Rather than launching from a secure foundation, debt starts your baby out in a sinking ship. And instead of having the freedom to soar, debt introduces the pressure to avoid going under. It also restricts your cash flow early on, which means that instead of enjoying your newly acquired profits, you’re now under pressure to start paying off debt in addition to the multiple expenses that are already part and parcel of running a startup. Faced with the pressure to pay back what you owe, you might soon find yourself struggling to pay your bills, keep your staff, or cover necessary expenses. You certainly won’t have the luxury of funding upgrades that might increase your appeal, your influence, or your customers’ satisfaction. And when you read these considerations in light of the fact that most startups fail because of insufficient cash flow, there’s only one clear message to take away: starting off in debt is never a good idea.
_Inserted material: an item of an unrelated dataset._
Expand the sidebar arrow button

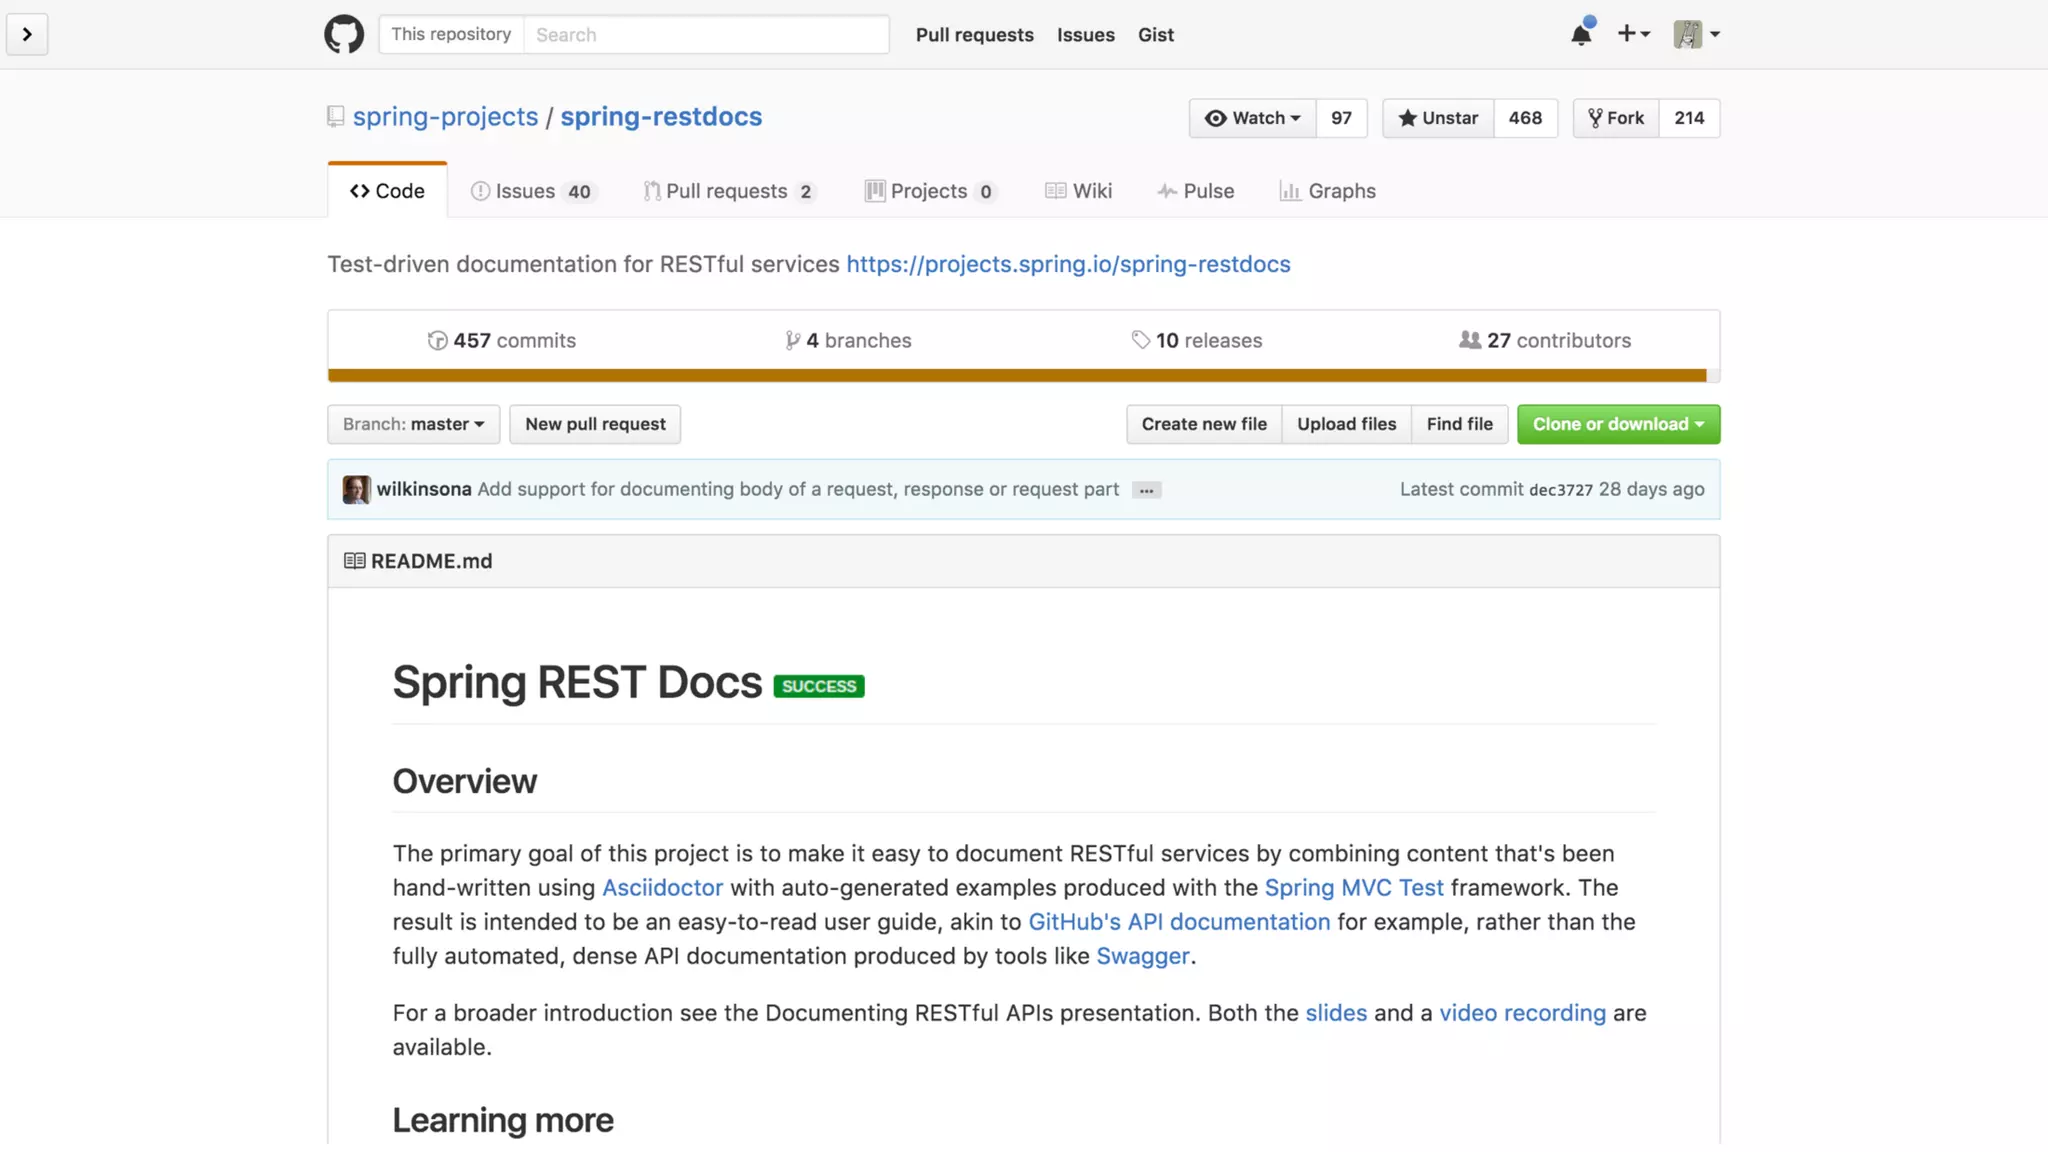pos(27,34)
That’s why the author recommends that you avoid this outcome by creating an emergency fund. As you’ve probably already guessed, an emergency fund is exactly what it sounds like: it’s a portion of money you set aside for when you need it most. How you curate your emergency fund is up to you, but one great strategy is to keep your day job. This helps you on a couple of levels because, for starters, you avoid the common temptation of quitting your day job on a whim to launch a fledgling startup with no money. This is almost always a bad idea and it’s a surefire pathway to debt. So, if you can, start planning for your new business on the side and create an emergency fund by setting aside little portions of your paycheck as you can. You can quit your job later if you’re able (ideally, once your startup is an independent and viable source of income) and you can use your emergency fund to cover expenses, staff pay-checks, or the moments where you might be tempted to take out a small loan. This will ultimately help you to achieve financial stability and avoid debt.
Chapter 6: Final Summary
If you want to start or lead a business, you might feel torn between the decision to define yourself as an entrepreneur or a leader. However, Dave Ramsey believes that every businessman should be both, creating a new category of professional called an EntreLeader. As an EntreLeader, you can embody the successful traits of each role and learn how to lead your team effectively while also indulging the creative and ambitious side that makes a sharp entrepreneur.
You can also take advantage of Ramsey’s proven strategies for business success like learning to define your goals through Management by Objective, investing in the simple power of a to-do list, staying out of debt, and crafting a great marketing strategy.If you apply each and every one of these practices in your daily life, you’ll soon become a powerhouse of an EntreLeader.